◆ **TASK BRIEF**
Once you have located the line containing "Open the notification bell next to ser7217" in the material below, return it exactly along with each line after it through the line containing "You are a computer-use agent. Viewport: 714px".

◆ **DATA RECORDS**
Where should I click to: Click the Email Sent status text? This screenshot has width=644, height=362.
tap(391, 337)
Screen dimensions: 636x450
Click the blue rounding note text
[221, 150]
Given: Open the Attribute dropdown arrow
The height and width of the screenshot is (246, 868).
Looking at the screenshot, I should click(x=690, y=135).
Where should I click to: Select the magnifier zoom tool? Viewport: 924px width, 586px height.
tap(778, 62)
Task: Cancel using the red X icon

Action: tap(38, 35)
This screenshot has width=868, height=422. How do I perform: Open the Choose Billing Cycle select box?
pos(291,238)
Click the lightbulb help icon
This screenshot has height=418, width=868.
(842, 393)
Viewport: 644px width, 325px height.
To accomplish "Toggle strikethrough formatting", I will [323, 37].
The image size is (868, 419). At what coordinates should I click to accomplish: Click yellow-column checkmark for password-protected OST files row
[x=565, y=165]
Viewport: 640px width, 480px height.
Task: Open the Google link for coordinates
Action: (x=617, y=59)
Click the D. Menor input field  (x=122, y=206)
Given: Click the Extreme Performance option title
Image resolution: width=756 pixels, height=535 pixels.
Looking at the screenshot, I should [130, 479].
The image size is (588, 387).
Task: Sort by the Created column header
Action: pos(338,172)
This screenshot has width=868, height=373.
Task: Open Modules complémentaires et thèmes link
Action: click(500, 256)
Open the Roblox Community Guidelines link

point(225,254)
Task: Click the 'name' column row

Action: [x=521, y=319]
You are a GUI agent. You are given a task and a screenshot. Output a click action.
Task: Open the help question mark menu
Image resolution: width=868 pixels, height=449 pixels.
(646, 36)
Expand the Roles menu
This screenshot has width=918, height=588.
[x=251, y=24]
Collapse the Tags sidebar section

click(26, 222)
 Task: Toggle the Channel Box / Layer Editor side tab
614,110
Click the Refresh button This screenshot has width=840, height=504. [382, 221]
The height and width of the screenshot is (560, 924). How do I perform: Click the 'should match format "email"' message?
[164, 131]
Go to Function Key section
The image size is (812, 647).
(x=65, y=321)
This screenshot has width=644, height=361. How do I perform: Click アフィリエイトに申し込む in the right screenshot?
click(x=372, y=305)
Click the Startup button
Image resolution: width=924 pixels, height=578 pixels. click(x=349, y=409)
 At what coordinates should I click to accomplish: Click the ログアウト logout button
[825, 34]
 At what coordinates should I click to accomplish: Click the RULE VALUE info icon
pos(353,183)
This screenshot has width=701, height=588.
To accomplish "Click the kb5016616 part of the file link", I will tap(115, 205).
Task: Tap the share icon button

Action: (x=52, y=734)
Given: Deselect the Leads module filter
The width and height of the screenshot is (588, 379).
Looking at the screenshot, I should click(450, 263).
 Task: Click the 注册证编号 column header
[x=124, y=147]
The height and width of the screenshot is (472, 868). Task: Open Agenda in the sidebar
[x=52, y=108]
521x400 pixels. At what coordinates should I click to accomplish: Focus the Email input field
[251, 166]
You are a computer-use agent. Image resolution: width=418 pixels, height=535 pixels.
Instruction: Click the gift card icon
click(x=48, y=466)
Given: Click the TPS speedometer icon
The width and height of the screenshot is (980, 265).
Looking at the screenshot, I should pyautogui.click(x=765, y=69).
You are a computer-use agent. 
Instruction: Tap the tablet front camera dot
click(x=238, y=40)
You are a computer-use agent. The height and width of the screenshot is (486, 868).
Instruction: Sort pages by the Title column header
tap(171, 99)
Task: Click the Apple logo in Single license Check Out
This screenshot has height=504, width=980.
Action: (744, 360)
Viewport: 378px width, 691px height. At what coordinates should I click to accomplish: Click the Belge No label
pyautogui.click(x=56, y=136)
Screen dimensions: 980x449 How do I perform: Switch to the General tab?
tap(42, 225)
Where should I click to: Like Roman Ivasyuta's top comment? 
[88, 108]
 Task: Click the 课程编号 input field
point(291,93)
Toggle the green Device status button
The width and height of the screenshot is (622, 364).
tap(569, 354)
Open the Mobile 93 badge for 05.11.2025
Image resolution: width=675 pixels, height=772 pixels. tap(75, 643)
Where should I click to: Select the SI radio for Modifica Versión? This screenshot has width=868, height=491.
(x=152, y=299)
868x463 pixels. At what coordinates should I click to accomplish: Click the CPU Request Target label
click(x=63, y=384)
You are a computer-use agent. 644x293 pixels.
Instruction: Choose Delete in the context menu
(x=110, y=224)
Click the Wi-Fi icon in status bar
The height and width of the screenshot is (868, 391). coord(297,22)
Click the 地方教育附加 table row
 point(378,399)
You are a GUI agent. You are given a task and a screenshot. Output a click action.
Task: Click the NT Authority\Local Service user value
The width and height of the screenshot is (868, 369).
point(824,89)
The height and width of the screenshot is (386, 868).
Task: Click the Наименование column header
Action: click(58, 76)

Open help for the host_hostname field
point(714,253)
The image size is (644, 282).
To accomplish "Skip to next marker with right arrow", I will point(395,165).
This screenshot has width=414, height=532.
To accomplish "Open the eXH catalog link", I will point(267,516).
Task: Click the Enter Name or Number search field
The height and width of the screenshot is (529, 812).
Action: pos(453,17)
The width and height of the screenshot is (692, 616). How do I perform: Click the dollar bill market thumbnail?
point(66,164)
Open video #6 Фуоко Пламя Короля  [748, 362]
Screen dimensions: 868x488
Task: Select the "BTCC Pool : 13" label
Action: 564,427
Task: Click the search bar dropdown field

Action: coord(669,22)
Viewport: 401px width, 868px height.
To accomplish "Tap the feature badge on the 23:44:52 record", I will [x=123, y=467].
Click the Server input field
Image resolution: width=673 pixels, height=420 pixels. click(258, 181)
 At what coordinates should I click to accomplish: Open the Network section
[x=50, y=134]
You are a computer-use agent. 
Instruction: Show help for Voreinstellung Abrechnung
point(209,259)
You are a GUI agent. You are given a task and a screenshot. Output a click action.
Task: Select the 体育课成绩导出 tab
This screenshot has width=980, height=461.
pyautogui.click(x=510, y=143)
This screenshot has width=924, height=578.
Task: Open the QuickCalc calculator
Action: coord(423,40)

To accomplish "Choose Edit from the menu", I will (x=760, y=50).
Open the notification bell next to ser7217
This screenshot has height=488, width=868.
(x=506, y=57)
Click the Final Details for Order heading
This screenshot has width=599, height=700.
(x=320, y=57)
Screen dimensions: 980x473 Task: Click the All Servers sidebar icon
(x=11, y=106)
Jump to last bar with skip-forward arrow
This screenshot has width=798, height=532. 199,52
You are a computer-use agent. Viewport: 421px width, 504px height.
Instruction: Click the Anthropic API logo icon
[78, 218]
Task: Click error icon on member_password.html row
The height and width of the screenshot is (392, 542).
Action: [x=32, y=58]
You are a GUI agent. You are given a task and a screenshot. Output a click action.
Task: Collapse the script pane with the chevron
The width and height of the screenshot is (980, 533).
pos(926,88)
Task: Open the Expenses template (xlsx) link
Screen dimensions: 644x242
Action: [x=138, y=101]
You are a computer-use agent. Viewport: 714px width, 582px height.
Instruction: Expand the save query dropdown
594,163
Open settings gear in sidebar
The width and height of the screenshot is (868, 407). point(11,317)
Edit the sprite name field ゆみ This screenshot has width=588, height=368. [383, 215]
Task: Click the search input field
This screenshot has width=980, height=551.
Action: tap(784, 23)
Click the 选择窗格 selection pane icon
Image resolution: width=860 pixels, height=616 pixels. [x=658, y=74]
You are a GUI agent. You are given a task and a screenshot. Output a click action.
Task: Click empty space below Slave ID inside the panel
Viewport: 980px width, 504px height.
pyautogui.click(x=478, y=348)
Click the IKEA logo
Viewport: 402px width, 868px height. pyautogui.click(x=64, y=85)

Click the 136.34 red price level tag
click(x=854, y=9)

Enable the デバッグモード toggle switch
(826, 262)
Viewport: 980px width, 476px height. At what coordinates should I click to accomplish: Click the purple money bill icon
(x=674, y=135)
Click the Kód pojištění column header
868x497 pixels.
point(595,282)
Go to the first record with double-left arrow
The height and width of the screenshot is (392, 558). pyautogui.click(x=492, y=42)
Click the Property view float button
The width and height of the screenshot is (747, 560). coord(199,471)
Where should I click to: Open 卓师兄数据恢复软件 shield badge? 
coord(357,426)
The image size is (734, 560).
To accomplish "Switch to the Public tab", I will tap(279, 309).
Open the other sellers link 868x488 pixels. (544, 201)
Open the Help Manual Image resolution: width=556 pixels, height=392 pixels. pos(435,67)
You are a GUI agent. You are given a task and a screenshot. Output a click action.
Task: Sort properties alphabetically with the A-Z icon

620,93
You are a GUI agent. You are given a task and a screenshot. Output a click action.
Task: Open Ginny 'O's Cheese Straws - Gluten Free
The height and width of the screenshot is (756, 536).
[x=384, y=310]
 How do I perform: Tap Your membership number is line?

◆ **RESULT BELOW**
Open the notification bell next to ser7217
This screenshot has height=488, width=868.
(x=506, y=57)
Click the Final Details for Order heading
This screenshot has width=599, height=700.
(x=320, y=57)
Screen dimensions: 980x473 Task: Click the All Servers sidebar icon
(x=11, y=106)
Jump to last bar with skip-forward arrow
This screenshot has width=798, height=532. 199,52
You are a computer-use agent. Viewport: 421px width, 504px height.
Instruction: Click the Anthropic API logo icon
[78, 218]
Task: Click error icon on member_password.html row
The height and width of the screenshot is (392, 542).
Action: [x=32, y=58]
You are a GUI agent. You are given a task and a screenshot. Output a click action.
Task: Collapse the script pane with the chevron
The width and height of the screenshot is (980, 533).
pos(926,88)
Task: Open the Expenses template (xlsx) link
Screen dimensions: 644x242
Action: [x=138, y=101]
You are a computer-use agent. Viewport: 714px width, 582px height.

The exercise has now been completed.